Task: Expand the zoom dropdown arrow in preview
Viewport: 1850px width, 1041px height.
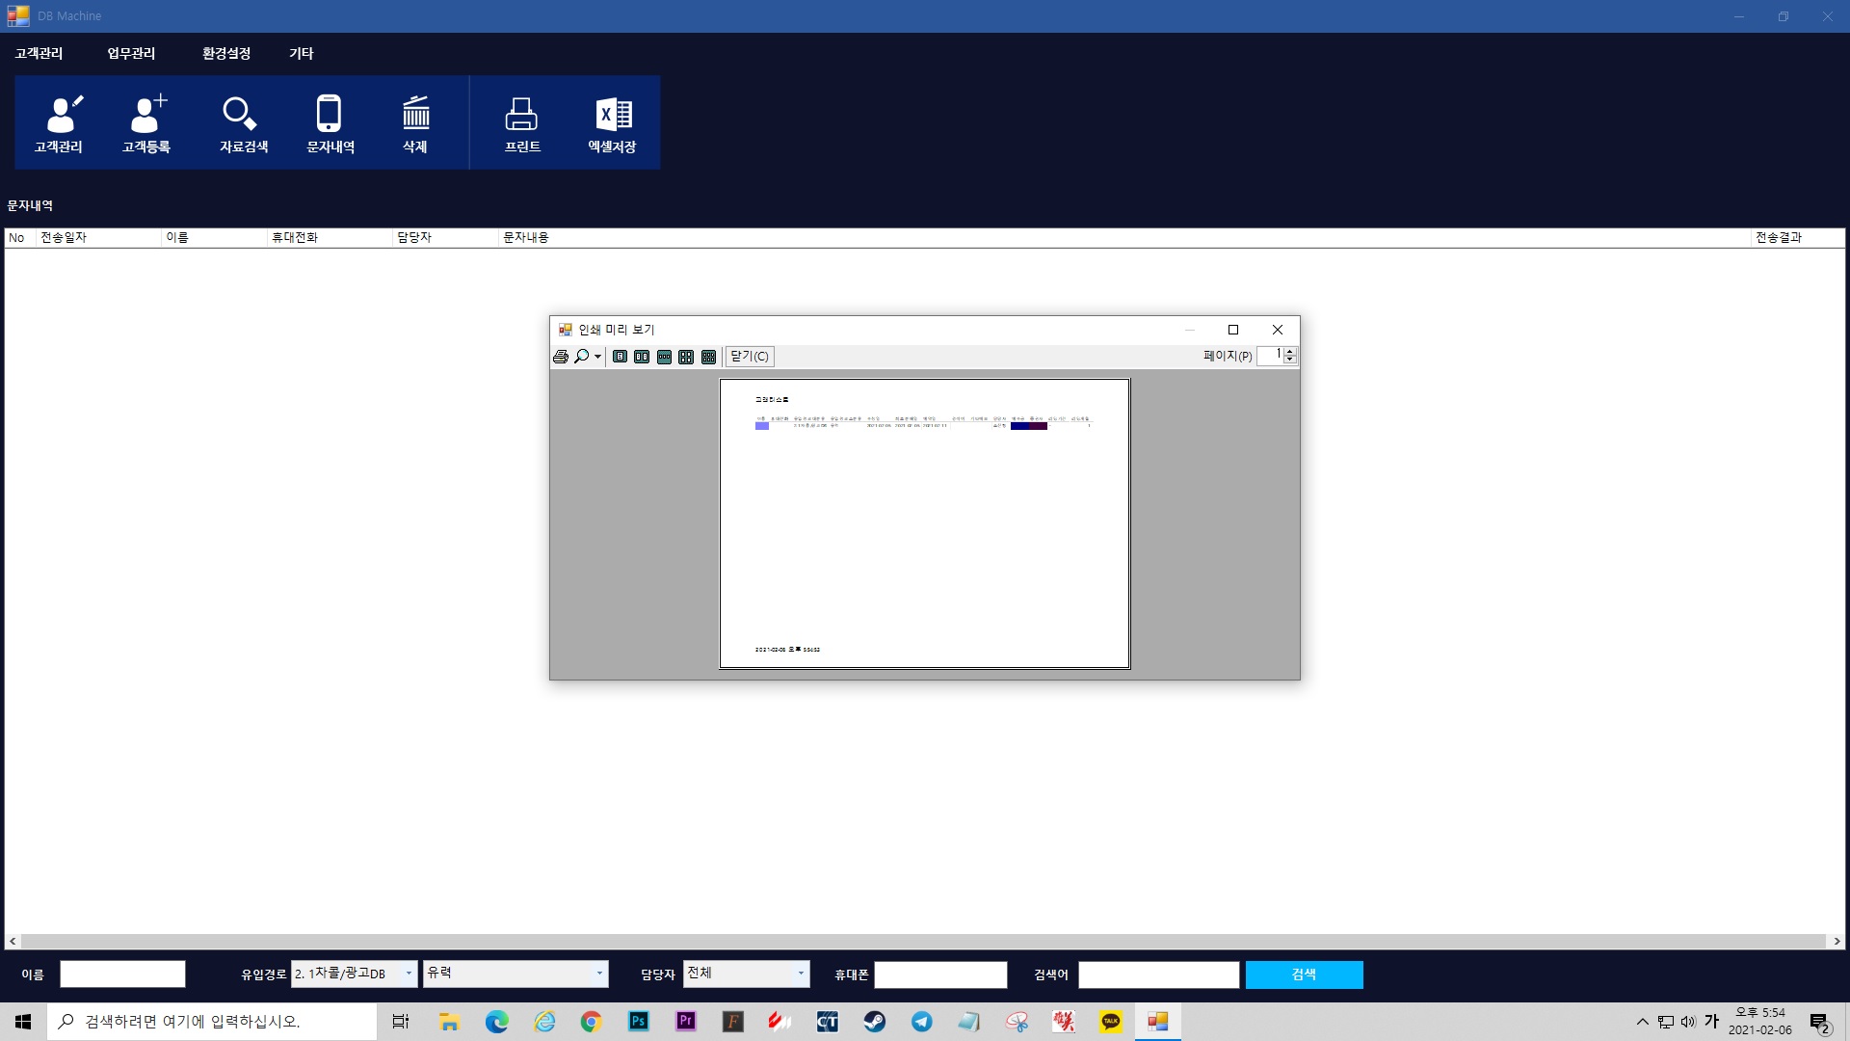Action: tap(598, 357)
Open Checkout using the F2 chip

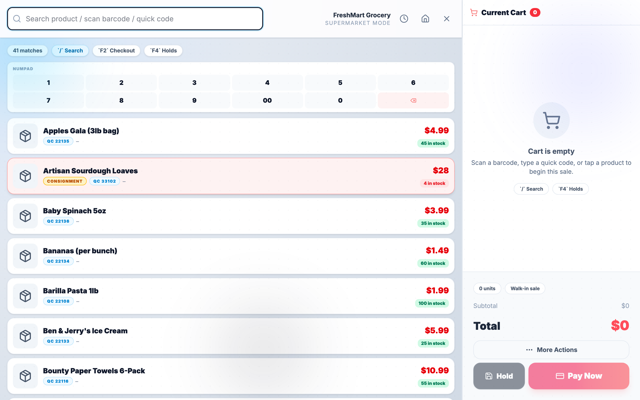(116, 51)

..........

What you will do: Please restate exactly the lines from the one containing "Viewport: 1850px width, 1041px height." down to the end of the material, both ends kept, and do not include the pictures.

Result below:
Viewport: 1850px width, 1041px height.
Action: tap(598, 357)
Open Checkout using the F2 chip

(116, 51)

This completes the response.